-- REQUIRED ACTION --
The expected output is the line with "finance (216, 37)" followed by every remaining line of the entries, all repeated exactly.

(Entries taken from a collection)

'''

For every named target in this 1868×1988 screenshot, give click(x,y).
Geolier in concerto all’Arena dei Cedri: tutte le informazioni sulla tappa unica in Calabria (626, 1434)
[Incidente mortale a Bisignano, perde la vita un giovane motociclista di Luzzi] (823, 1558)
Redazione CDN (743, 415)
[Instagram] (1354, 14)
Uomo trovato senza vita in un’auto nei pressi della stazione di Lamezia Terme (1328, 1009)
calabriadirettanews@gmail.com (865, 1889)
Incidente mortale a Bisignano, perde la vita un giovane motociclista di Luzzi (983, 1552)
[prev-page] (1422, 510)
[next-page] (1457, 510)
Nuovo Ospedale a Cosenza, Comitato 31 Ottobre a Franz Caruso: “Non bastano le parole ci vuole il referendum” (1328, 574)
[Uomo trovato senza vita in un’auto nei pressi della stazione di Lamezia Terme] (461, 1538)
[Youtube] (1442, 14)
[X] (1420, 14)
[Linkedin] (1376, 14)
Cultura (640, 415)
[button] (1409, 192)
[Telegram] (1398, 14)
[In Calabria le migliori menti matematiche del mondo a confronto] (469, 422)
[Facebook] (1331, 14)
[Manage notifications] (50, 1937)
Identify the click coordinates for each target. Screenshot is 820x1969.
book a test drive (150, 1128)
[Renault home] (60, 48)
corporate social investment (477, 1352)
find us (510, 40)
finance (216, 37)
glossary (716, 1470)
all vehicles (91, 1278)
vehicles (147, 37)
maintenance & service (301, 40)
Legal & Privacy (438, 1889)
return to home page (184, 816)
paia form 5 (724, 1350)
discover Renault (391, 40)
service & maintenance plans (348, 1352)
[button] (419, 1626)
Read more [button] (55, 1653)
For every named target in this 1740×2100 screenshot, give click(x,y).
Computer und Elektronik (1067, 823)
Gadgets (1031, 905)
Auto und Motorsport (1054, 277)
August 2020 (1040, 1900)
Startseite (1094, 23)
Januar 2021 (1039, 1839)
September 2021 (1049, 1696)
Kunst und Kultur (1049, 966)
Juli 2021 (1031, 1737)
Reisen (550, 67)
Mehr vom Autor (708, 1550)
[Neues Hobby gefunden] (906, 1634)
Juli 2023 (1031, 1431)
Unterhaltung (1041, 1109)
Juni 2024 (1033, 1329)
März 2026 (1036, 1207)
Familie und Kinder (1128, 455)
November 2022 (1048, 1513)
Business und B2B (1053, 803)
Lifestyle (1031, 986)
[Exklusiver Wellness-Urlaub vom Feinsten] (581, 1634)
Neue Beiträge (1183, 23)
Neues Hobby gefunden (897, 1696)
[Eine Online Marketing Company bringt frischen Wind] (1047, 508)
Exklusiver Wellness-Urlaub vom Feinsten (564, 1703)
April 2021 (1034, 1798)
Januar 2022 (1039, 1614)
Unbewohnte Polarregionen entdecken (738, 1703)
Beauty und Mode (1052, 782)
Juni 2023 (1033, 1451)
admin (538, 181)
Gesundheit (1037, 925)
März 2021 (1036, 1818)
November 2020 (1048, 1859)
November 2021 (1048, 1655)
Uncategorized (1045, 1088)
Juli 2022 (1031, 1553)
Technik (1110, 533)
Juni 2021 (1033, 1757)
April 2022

'''

-- RESPONSE BOX --
finance (216, 37)
glossary (716, 1470)
all vehicles (91, 1278)
vehicles (147, 37)
maintenance & service (301, 40)
Legal & Privacy (438, 1889)
return to home page (184, 816)
paia form 5 (724, 1350)
discover Renault (391, 40)
service & maintenance plans (348, 1352)
[button] (419, 1626)
Read more [button] (55, 1653)
For every named target in this 1740×2100 screenshot, give click(x,y).
Computer und Elektronik (1067, 823)
Gadgets (1031, 905)
Auto und Motorsport (1054, 277)
August 2020 (1040, 1900)
Startseite (1094, 23)
Januar 2021 (1039, 1839)
September 2021 (1049, 1696)
Kunst und Kultur (1049, 966)
Juli 2021 (1031, 1737)
Reisen (550, 67)
Mehr vom Autor (708, 1550)
[Neues Hobby gefunden] (906, 1634)
Juli 2023 (1031, 1431)
Unterhaltung (1041, 1109)
Juni 2024 (1033, 1329)
März 2026 (1036, 1207)
Familie und Kinder (1128, 455)
November 2022 (1048, 1513)
Business und B2B (1053, 803)
Lifestyle (1031, 986)
[Exklusiver Wellness-Urlaub vom Feinsten] (581, 1634)
Neue Beiträge (1183, 23)
Neues Hobby gefunden (897, 1696)
[Eine Online Marketing Company bringt frischen Wind] (1047, 508)
Exklusiver Wellness-Urlaub vom Feinsten (564, 1703)
April 2021 (1034, 1798)
Januar 2022 (1039, 1614)
Unbewohnte Polarregionen entdecken (738, 1703)
Beauty und Mode (1052, 782)
Juni 2023 (1033, 1451)
admin (538, 181)
Gesundheit (1037, 925)
März 2021 (1036, 1818)
November 2020 (1048, 1859)
November 2021 (1048, 1655)
Uncategorized (1045, 1088)
Juli 2022 (1031, 1553)
Technik (1110, 533)
Juni 2021 (1033, 1757)
April 2022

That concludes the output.